Friday, May 6, 2022

If Buildings Could Talk

Old buildings have always captivated me. During my first year of marriage, I took photographs of old buildings and nothing else. My new husband had bought our first Ricoh camera, and I would snap photos through the car window wherever we traveled.

“Why are you always wasting film on those dilapidated structures?” my husband would ask. Yes, film! We've been married a long time. I couldn’t explain my obsession with ancient edifices in a way that justified the expense to him, but it made perfect sense to me.

Long ago–by American standards, not European standards–someone in another lifetime employed the expense, effort, and expertise to erect a house, barn, store, shed, church, or service station. Each structure represents history and lives lived. If it could talk, just imagine the stories it would tell, stories of birth, death, and everything in between. 

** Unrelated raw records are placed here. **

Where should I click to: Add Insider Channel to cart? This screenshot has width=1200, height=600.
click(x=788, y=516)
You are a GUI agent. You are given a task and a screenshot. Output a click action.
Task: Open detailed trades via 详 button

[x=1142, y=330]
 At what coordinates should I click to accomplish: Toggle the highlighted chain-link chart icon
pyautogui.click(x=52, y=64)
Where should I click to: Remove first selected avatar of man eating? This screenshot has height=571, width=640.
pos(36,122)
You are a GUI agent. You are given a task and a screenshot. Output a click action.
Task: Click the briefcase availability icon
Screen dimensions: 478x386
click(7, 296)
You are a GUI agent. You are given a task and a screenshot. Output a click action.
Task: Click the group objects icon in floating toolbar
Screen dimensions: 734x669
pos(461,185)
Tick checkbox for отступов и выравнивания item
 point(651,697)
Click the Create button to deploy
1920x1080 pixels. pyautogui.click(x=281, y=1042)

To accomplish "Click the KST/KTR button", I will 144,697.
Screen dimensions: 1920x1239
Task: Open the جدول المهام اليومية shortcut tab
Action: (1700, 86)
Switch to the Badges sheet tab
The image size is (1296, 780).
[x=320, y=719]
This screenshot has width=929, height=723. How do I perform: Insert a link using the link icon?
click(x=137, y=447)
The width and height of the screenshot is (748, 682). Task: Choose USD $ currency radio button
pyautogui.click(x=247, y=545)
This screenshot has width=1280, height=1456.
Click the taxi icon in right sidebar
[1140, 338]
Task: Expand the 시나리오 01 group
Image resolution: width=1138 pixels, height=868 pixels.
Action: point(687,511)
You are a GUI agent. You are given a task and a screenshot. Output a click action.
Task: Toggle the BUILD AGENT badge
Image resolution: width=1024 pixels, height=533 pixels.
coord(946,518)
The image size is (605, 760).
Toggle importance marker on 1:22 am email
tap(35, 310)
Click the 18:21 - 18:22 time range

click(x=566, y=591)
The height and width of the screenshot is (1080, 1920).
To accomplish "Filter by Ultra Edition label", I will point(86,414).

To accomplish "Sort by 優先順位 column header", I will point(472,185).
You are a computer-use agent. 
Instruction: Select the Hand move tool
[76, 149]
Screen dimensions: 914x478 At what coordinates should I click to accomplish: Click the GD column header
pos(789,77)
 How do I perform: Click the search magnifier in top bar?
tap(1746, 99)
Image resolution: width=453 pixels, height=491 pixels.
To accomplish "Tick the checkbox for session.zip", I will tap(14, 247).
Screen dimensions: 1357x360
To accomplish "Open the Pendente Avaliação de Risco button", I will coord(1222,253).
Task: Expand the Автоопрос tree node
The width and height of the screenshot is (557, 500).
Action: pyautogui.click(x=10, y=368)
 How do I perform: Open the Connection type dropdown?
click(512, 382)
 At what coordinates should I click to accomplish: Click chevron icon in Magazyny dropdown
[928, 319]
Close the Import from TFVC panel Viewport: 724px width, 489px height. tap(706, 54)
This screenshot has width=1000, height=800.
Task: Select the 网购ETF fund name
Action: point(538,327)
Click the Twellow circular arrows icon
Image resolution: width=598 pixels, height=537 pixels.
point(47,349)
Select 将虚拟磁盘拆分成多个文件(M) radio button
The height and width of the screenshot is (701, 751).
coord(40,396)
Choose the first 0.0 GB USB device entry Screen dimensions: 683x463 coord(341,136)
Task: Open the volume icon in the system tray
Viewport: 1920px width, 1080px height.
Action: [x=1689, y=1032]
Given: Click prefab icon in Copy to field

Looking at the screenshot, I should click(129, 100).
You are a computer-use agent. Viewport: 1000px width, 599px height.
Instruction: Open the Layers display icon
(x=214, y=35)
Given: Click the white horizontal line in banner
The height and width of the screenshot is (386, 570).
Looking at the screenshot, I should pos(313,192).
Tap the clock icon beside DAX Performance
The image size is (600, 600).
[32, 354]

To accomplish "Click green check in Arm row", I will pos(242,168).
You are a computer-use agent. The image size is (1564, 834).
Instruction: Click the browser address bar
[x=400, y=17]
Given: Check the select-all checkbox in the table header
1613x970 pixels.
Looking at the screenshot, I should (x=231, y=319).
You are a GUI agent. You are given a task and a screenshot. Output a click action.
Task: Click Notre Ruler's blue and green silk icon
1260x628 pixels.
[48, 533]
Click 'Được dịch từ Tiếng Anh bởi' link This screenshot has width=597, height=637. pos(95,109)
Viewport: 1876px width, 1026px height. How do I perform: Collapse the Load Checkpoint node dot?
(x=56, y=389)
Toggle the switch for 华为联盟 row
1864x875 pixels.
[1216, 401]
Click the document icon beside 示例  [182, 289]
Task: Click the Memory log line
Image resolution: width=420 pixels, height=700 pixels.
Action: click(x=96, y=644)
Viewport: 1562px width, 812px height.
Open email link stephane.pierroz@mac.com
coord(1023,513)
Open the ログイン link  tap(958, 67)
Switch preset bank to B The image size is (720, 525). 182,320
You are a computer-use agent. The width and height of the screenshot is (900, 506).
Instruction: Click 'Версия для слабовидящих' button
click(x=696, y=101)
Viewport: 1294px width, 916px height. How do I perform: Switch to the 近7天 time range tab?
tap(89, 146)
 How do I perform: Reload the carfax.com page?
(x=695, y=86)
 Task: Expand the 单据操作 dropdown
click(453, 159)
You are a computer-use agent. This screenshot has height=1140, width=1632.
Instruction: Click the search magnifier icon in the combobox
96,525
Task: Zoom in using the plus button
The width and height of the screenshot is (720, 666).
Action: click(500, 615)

As I study my snapshots (now taken with a cell phone), I am intrigued by tales I can only imagine. I want to ponder the reason for each building’s construction, who lived or worked there, and why they abandoned it. Does its history include romance, friendship, and family? Was it once cared for with paint, regular maintenance, and necessary repairs? Did it provide ample shelter or livelihood for someone? Could it have housed more than one set of occupants or generations? Who were they? How did they look? How did they dress? How did they speak, think, and act? 

To me, buildings possess character and personality. Like older people, geriatric buildings are worth getting to know because they have stories to tell. Sitting with them is like reading a book set in another time and place. It opens new vistas and expands one’s understanding of humanity. 

When I spot an old abandoned building, my imagination soars as my mind’s eye recreates possible plots, characters, scenarios, and even motivations associated with its history. 

Why do I care? It must be the writer in me.